# WHAT YOU NEED TO DO
Copy exactly and only the lines running from the one that contains "Given: Click the Add Slide button" to the final line of the data below, without the pictures.

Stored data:
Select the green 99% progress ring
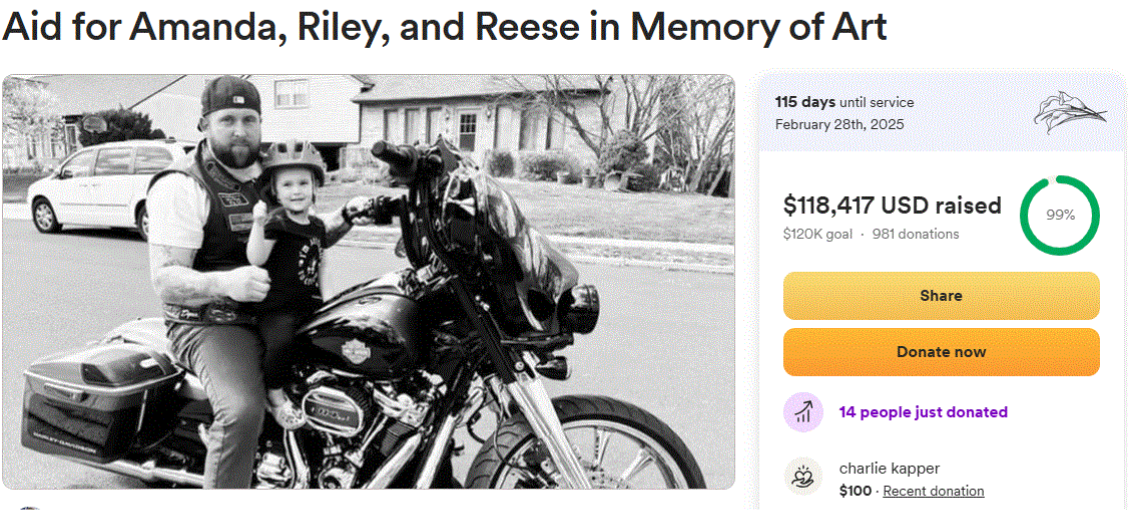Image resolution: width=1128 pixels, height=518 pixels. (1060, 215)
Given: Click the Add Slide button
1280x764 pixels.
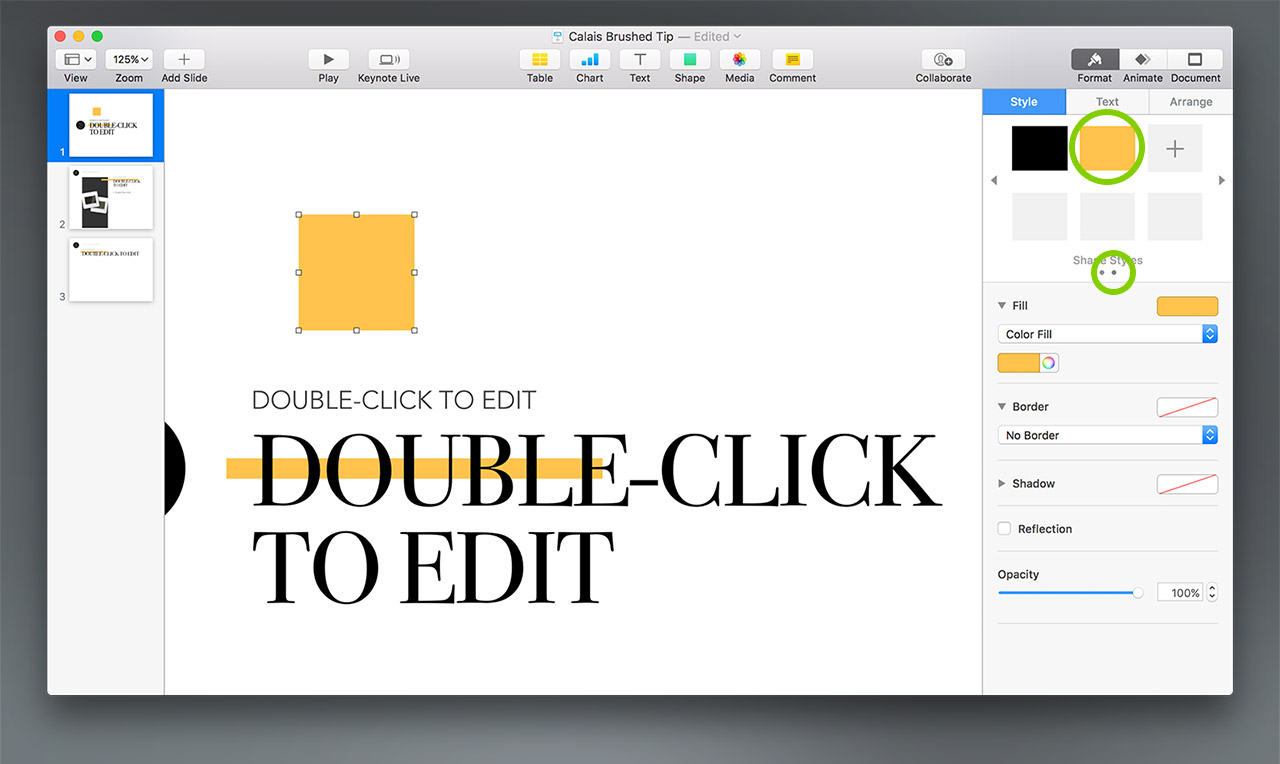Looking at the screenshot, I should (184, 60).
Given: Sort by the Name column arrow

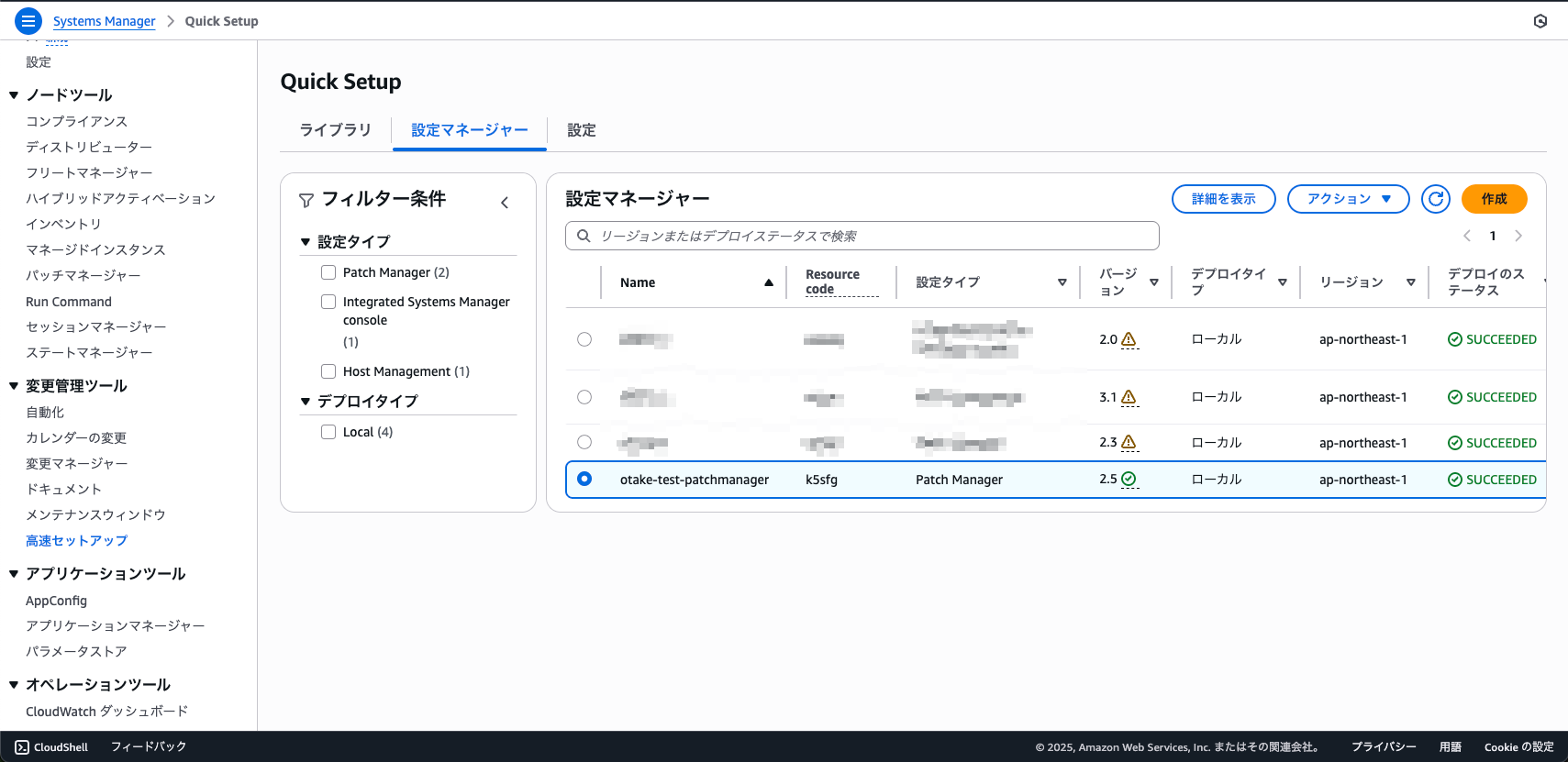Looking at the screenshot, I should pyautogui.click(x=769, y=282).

# FINISHED TASK
Given: Click the Add Slide button
1280x764 pixels.
Looking at the screenshot, I should (184, 60).
Given: Sort by the Name column arrow

Looking at the screenshot, I should pyautogui.click(x=769, y=282).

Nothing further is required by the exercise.